**Source information**
◆ ◆ ◆ ◆ ◆
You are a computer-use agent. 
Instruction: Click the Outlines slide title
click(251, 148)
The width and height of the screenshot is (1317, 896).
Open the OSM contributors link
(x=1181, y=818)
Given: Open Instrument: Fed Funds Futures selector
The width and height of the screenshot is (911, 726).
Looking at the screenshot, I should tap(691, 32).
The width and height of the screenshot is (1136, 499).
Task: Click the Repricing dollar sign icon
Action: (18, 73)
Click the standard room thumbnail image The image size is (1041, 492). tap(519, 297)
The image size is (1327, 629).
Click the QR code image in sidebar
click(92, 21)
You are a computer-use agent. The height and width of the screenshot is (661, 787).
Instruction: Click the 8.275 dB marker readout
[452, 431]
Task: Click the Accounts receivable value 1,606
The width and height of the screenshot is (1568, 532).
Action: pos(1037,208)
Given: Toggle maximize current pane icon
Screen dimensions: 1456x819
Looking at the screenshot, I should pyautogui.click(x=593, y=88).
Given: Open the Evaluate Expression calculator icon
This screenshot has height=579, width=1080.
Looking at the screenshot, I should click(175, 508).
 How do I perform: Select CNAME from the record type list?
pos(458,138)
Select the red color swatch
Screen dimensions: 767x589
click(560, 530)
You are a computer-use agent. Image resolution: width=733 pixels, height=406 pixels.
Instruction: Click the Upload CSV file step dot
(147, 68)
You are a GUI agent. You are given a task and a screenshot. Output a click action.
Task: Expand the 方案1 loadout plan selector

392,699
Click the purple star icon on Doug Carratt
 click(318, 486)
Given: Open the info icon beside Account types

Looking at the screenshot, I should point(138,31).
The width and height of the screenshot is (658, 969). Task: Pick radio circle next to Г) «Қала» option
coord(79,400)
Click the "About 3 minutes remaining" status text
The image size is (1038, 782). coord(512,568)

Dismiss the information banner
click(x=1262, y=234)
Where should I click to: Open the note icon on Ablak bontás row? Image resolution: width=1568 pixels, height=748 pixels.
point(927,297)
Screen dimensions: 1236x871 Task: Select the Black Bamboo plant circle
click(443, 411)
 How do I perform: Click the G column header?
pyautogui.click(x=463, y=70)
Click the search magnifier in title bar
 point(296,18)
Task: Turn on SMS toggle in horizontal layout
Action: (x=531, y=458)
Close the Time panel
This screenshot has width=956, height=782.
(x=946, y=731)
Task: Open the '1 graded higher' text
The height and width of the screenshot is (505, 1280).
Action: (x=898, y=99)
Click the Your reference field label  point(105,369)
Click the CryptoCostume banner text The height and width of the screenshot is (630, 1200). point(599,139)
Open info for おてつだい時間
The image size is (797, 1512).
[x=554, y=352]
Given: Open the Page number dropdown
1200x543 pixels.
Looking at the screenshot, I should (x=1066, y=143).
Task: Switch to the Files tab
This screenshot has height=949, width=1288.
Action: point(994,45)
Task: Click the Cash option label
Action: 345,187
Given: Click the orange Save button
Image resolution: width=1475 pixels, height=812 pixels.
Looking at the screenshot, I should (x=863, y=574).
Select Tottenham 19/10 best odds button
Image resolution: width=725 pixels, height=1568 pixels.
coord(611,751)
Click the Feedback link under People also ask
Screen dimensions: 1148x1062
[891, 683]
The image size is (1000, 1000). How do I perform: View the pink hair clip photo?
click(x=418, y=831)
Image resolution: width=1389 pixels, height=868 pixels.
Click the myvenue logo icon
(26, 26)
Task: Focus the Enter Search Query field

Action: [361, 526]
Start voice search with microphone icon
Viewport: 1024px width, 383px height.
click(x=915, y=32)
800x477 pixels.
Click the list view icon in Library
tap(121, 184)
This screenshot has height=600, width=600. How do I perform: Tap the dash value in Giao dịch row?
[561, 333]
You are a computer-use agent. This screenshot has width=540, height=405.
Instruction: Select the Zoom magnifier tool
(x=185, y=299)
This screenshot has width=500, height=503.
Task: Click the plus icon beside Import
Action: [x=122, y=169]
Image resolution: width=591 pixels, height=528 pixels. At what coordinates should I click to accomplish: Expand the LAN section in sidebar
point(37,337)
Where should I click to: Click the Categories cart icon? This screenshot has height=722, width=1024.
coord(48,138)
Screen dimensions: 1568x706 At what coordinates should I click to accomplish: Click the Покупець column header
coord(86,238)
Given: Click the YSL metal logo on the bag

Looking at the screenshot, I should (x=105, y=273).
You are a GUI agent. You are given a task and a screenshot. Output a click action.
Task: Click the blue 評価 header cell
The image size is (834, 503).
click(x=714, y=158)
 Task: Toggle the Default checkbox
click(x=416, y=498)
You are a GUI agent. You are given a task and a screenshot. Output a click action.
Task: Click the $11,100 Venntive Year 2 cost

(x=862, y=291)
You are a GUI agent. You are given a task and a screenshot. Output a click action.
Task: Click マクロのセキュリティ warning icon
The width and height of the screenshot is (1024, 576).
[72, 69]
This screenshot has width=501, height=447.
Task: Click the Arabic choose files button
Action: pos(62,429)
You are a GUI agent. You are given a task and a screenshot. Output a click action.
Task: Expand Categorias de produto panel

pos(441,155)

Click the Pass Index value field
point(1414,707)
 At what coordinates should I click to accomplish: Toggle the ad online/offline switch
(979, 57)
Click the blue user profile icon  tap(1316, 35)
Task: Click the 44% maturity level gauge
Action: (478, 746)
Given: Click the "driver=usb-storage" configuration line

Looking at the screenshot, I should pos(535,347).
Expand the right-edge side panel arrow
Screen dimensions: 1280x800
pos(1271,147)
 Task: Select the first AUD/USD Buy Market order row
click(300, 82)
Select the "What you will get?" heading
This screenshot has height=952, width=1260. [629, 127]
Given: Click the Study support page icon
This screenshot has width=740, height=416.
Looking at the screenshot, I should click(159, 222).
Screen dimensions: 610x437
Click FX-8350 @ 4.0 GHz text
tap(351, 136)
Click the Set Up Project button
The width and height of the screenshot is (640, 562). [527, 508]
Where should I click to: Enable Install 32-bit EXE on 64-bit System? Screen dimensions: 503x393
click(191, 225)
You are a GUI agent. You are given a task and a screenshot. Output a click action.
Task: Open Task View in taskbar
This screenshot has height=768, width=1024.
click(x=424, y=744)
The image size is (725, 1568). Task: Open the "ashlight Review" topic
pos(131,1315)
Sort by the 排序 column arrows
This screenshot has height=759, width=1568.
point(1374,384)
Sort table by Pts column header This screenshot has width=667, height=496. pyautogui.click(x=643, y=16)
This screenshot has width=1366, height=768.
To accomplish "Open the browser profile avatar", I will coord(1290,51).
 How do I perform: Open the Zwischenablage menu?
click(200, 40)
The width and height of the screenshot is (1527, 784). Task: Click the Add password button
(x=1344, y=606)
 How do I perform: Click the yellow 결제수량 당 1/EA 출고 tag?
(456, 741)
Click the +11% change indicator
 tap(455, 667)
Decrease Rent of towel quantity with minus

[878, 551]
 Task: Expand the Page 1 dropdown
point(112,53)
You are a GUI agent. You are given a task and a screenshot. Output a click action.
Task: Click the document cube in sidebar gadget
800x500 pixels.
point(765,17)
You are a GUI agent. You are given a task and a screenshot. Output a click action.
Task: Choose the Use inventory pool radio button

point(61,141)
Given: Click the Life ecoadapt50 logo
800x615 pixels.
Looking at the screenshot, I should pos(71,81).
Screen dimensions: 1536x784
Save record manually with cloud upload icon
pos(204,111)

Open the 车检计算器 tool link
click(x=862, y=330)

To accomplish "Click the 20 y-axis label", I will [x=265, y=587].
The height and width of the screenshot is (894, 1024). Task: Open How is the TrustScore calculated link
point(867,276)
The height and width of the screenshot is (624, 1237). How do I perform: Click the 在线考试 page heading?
◆ ◆ ◆ ◆ ◆
**What is expected**
In full and word for word, output the entries.

**Result of this task**
You are a computer-use agent. 
Instruction: Click the Outlines slide title
click(251, 148)
The width and height of the screenshot is (1317, 896).
Open the OSM contributors link
(x=1181, y=818)
Given: Open Instrument: Fed Funds Futures selector
The width and height of the screenshot is (911, 726).
Looking at the screenshot, I should tap(691, 32).
The width and height of the screenshot is (1136, 499).
Task: Click the Repricing dollar sign icon
Action: (18, 73)
Click the standard room thumbnail image The image size is (1041, 492). tap(519, 297)
The image size is (1327, 629).
Click the QR code image in sidebar
click(92, 21)
You are a computer-use agent. The height and width of the screenshot is (661, 787).
Instruction: Click the 8.275 dB marker readout
[452, 431]
Task: Click the Accounts receivable value 1,606
The width and height of the screenshot is (1568, 532).
Action: pos(1037,208)
Given: Toggle maximize current pane icon
Screen dimensions: 1456x819
Looking at the screenshot, I should pyautogui.click(x=593, y=88).
Given: Open the Evaluate Expression calculator icon
This screenshot has height=579, width=1080.
Looking at the screenshot, I should click(175, 508).
 How do I perform: Select CNAME from the record type list?
pos(458,138)
Select the red color swatch
Screen dimensions: 767x589
click(560, 530)
You are a computer-use agent. Image resolution: width=733 pixels, height=406 pixels.
Instruction: Click the Upload CSV file step dot
(147, 68)
You are a GUI agent. You are given a task and a screenshot. Output a click action.
Task: Expand the 方案1 loadout plan selector

392,699
Click the purple star icon on Doug Carratt
 click(318, 486)
Given: Open the info icon beside Account types

Looking at the screenshot, I should point(138,31).
The width and height of the screenshot is (658, 969). Task: Pick radio circle next to Г) «Қала» option
coord(79,400)
Click the "About 3 minutes remaining" status text
The image size is (1038, 782). coord(512,568)

Dismiss the information banner
click(x=1262, y=234)
Where should I click to: Open the note icon on Ablak bontás row? Image resolution: width=1568 pixels, height=748 pixels.
point(927,297)
Screen dimensions: 1236x871 Task: Select the Black Bamboo plant circle
click(443, 411)
 How do I perform: Click the G column header?
pyautogui.click(x=463, y=70)
Click the search magnifier in title bar
 point(296,18)
Task: Turn on SMS toggle in horizontal layout
Action: (x=531, y=458)
Close the Time panel
This screenshot has width=956, height=782.
(x=946, y=731)
Task: Open the '1 graded higher' text
The height and width of the screenshot is (505, 1280).
Action: (x=898, y=99)
Click the Your reference field label  point(105,369)
Click the CryptoCostume banner text The height and width of the screenshot is (630, 1200). point(599,139)
Open info for おてつだい時間
The image size is (797, 1512).
[x=554, y=352]
Given: Open the Page number dropdown
1200x543 pixels.
Looking at the screenshot, I should (x=1066, y=143).
Task: Switch to the Files tab
This screenshot has height=949, width=1288.
Action: point(994,45)
Task: Click the Cash option label
Action: 345,187
Given: Click the orange Save button
Image resolution: width=1475 pixels, height=812 pixels.
Looking at the screenshot, I should (x=863, y=574).
Select Tottenham 19/10 best odds button
Image resolution: width=725 pixels, height=1568 pixels.
coord(611,751)
Click the Feedback link under People also ask
Screen dimensions: 1148x1062
[891, 683]
The image size is (1000, 1000). How do I perform: View the pink hair clip photo?
click(x=418, y=831)
Image resolution: width=1389 pixels, height=868 pixels.
Click the myvenue logo icon
(26, 26)
Task: Focus the Enter Search Query field

Action: [361, 526]
Start voice search with microphone icon
Viewport: 1024px width, 383px height.
click(x=915, y=32)
800x477 pixels.
Click the list view icon in Library
tap(121, 184)
This screenshot has height=600, width=600. How do I perform: Tap the dash value in Giao dịch row?
[561, 333]
You are a computer-use agent. This screenshot has width=540, height=405.
Instruction: Select the Zoom magnifier tool
(x=185, y=299)
This screenshot has width=500, height=503.
Task: Click the plus icon beside Import
Action: [x=122, y=169]
Image resolution: width=591 pixels, height=528 pixels. At what coordinates should I click to accomplish: Expand the LAN section in sidebar
point(37,337)
Where should I click to: Click the Categories cart icon? This screenshot has height=722, width=1024.
coord(48,138)
Screen dimensions: 1568x706 At what coordinates should I click to accomplish: Click the Покупець column header
coord(86,238)
Given: Click the YSL metal logo on the bag

Looking at the screenshot, I should (x=105, y=273).
You are a GUI agent. You are given a task and a screenshot. Output a click action.
Task: Click the blue 評価 header cell
The image size is (834, 503).
click(x=714, y=158)
 Task: Toggle the Default checkbox
click(x=416, y=498)
You are a GUI agent. You are given a task and a screenshot. Output a click action.
Task: Click the $11,100 Venntive Year 2 cost

(x=862, y=291)
You are a GUI agent. You are given a task and a screenshot. Output a click action.
Task: Click マクロのセキュリティ warning icon
The width and height of the screenshot is (1024, 576).
[72, 69]
This screenshot has width=501, height=447.
Task: Click the Arabic choose files button
Action: pos(62,429)
You are a GUI agent. You are given a task and a screenshot. Output a click action.
Task: Expand Categorias de produto panel

pos(441,155)

Click the Pass Index value field
point(1414,707)
 At what coordinates should I click to accomplish: Toggle the ad online/offline switch
(979, 57)
Click the blue user profile icon  tap(1316, 35)
Task: Click the 44% maturity level gauge
Action: (478, 746)
Given: Click the "driver=usb-storage" configuration line

Looking at the screenshot, I should pos(535,347).
Expand the right-edge side panel arrow
Screen dimensions: 1280x800
pos(1271,147)
 Task: Select the first AUD/USD Buy Market order row
click(300, 82)
Select the "What you will get?" heading
This screenshot has height=952, width=1260. [629, 127]
Given: Click the Study support page icon
This screenshot has width=740, height=416.
Looking at the screenshot, I should click(159, 222).
Screen dimensions: 610x437
Click FX-8350 @ 4.0 GHz text
tap(351, 136)
Click the Set Up Project button
The width and height of the screenshot is (640, 562). [527, 508]
Where should I click to: Enable Install 32-bit EXE on 64-bit System? Screen dimensions: 503x393
click(191, 225)
You are a GUI agent. You are given a task and a screenshot. Output a click action.
Task: Open Task View in taskbar
This screenshot has height=768, width=1024.
click(x=424, y=744)
The image size is (725, 1568). Task: Open the "ashlight Review" topic
pos(131,1315)
Sort by the 排序 column arrows
This screenshot has height=759, width=1568.
point(1374,384)
Sort table by Pts column header This screenshot has width=667, height=496. pyautogui.click(x=643, y=16)
This screenshot has width=1366, height=768.
To accomplish "Open the browser profile avatar", I will coord(1290,51).
 How do I perform: Open the Zwischenablage menu?
click(200, 40)
The width and height of the screenshot is (1527, 784). Task: Click the Add password button
(x=1344, y=606)
 How do I perform: Click the yellow 결제수량 당 1/EA 출고 tag?
(456, 741)
Click the +11% change indicator
 tap(455, 667)
Decrease Rent of towel quantity with minus

[878, 551]
 Task: Expand the Page 1 dropdown
point(112,53)
You are a GUI agent. You are given a task and a screenshot. Output a click action.
Task: Click the document cube in sidebar gadget
800x500 pixels.
point(765,17)
You are a GUI agent. You are given a task and a screenshot. Output a click action.
Task: Choose the Use inventory pool radio button

point(61,141)
Given: Click the Life ecoadapt50 logo
800x615 pixels.
Looking at the screenshot, I should pos(71,81).
Screen dimensions: 1536x784
Save record manually with cloud upload icon
pos(204,111)

Open the 车检计算器 tool link
click(x=862, y=330)

To accomplish "Click the 20 y-axis label", I will [x=265, y=587].
The height and width of the screenshot is (894, 1024). Task: Open How is the TrustScore calculated link
point(867,276)
The height and width of the screenshot is (624, 1237). How do I perform: Click the 在线考试 page heading?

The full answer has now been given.